*Task goal*: Your answer must be only the lines below from the one containing "Where should I" through the one containing "Task: Select the 14:02:00 legend entry", copied exactly, with the pictures left out.

*Dataset records*:
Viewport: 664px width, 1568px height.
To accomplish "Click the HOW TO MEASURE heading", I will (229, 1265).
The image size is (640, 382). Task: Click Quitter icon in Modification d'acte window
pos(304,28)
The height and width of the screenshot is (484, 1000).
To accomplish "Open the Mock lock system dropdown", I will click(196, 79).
* * *
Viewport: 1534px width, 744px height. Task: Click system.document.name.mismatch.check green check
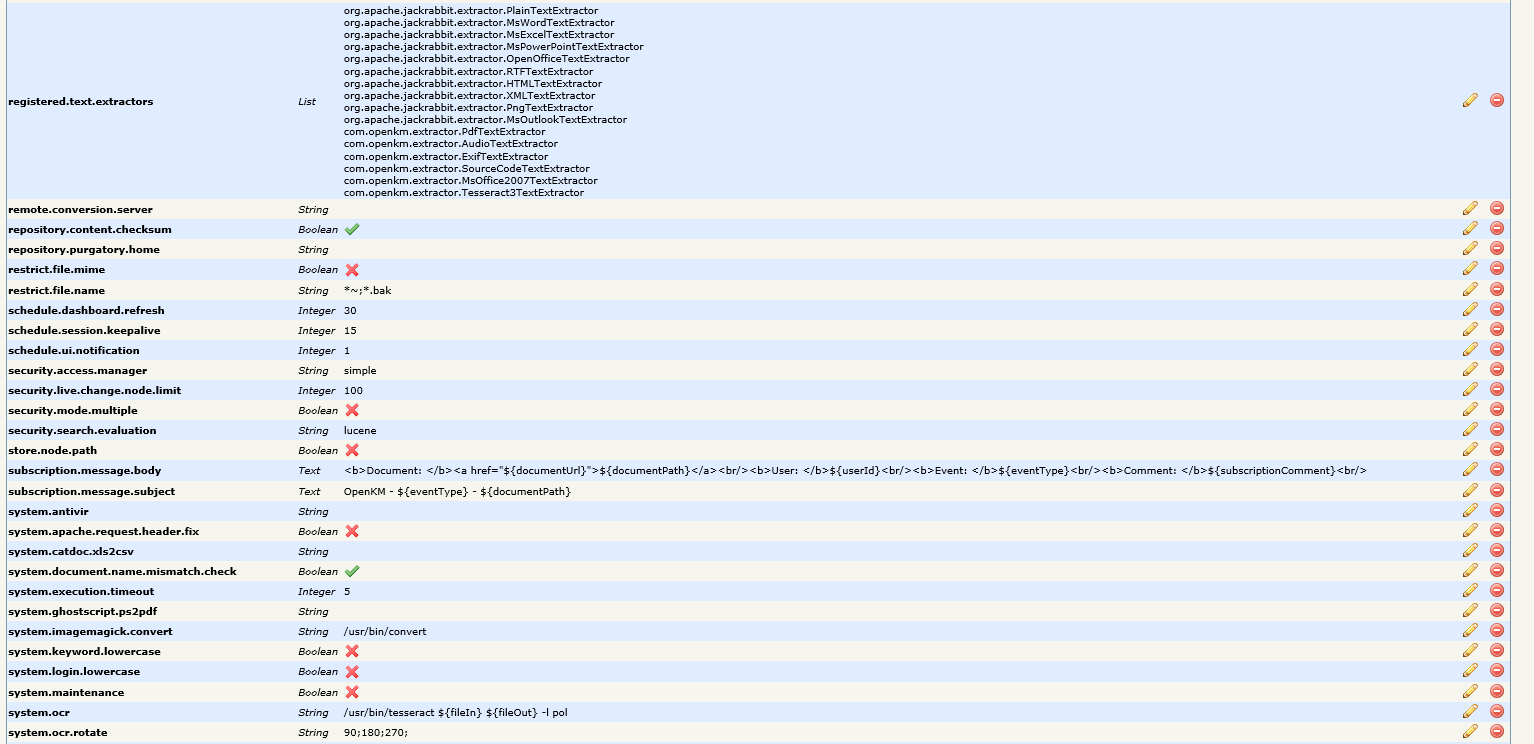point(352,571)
==
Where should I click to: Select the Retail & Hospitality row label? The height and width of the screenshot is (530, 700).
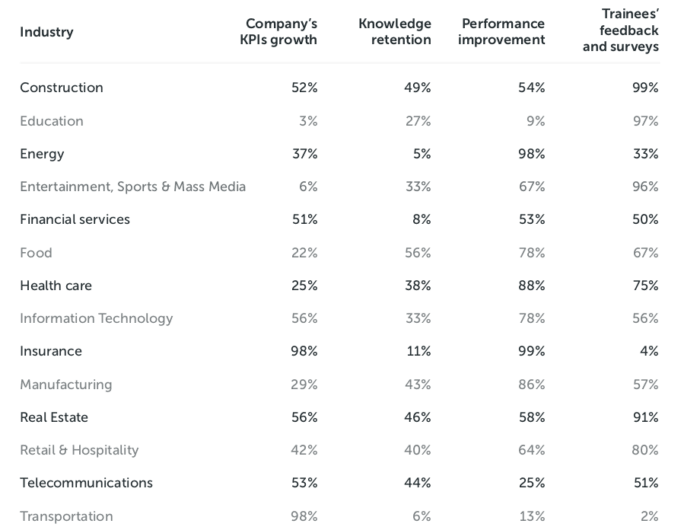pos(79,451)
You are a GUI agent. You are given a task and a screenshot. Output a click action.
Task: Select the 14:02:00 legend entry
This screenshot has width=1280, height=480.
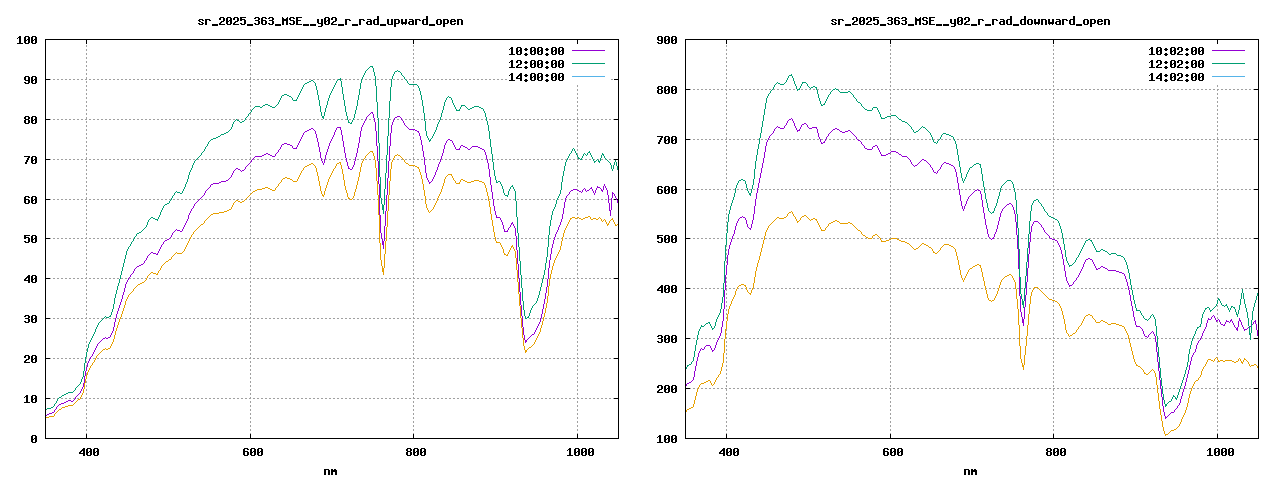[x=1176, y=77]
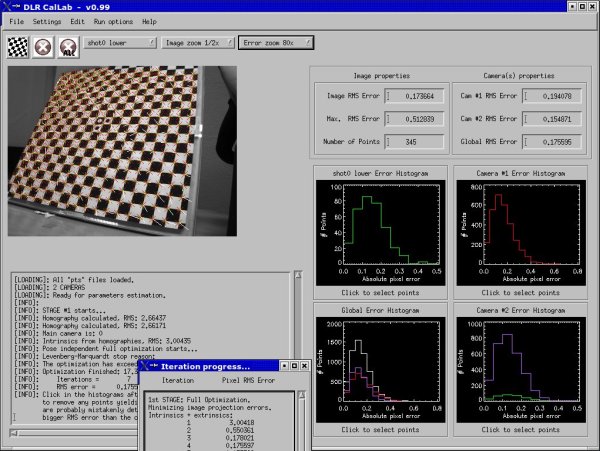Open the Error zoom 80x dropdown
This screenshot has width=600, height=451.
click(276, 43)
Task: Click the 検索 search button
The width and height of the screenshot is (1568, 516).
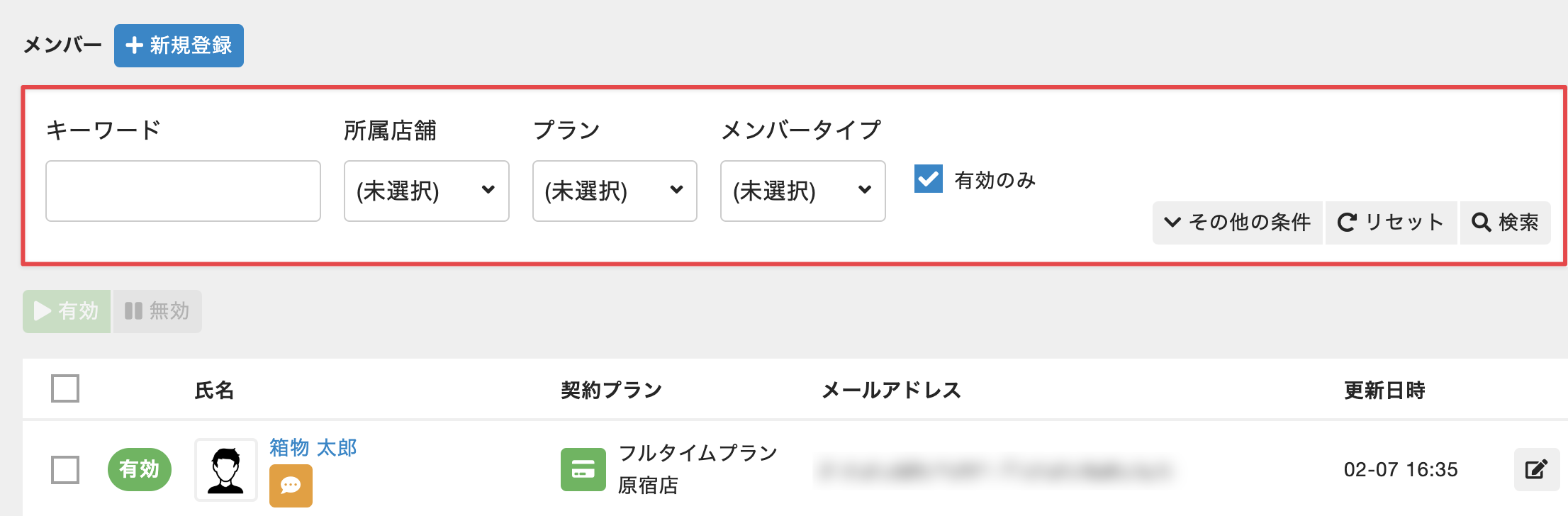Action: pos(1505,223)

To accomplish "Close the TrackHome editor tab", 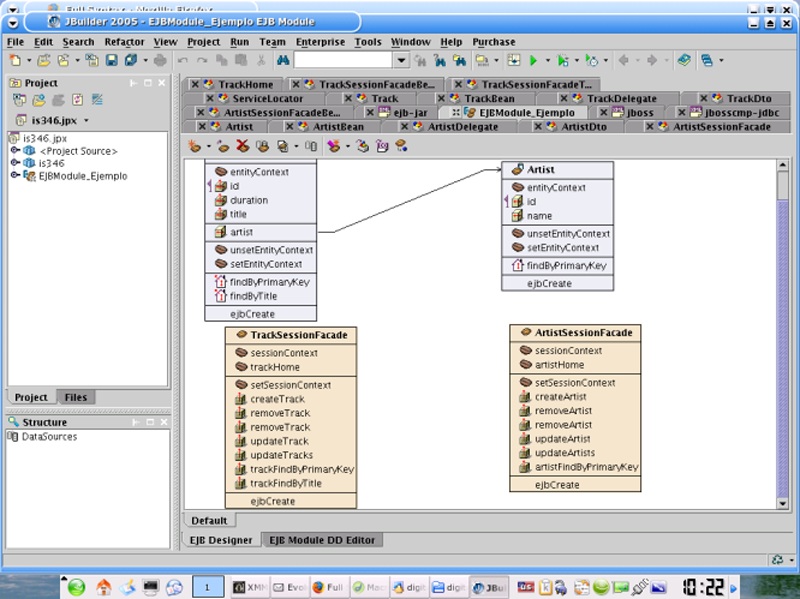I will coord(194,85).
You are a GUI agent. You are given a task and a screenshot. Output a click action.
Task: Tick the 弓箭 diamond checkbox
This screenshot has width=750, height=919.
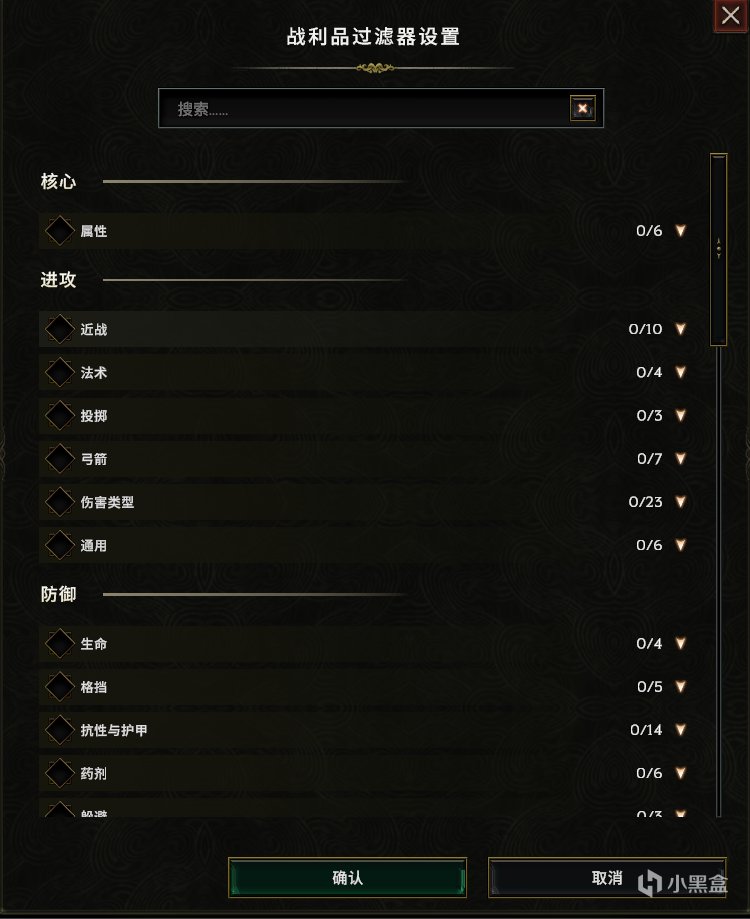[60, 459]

*Exercise response*:
Where should I click to: Select the Retail & Hospitality row label? The height and width of the screenshot is (530, 700).
pos(79,451)
You are a GUI agent. You are given a task and a screenshot. Output a click action.
Task: Select the 14:02:00 legend entry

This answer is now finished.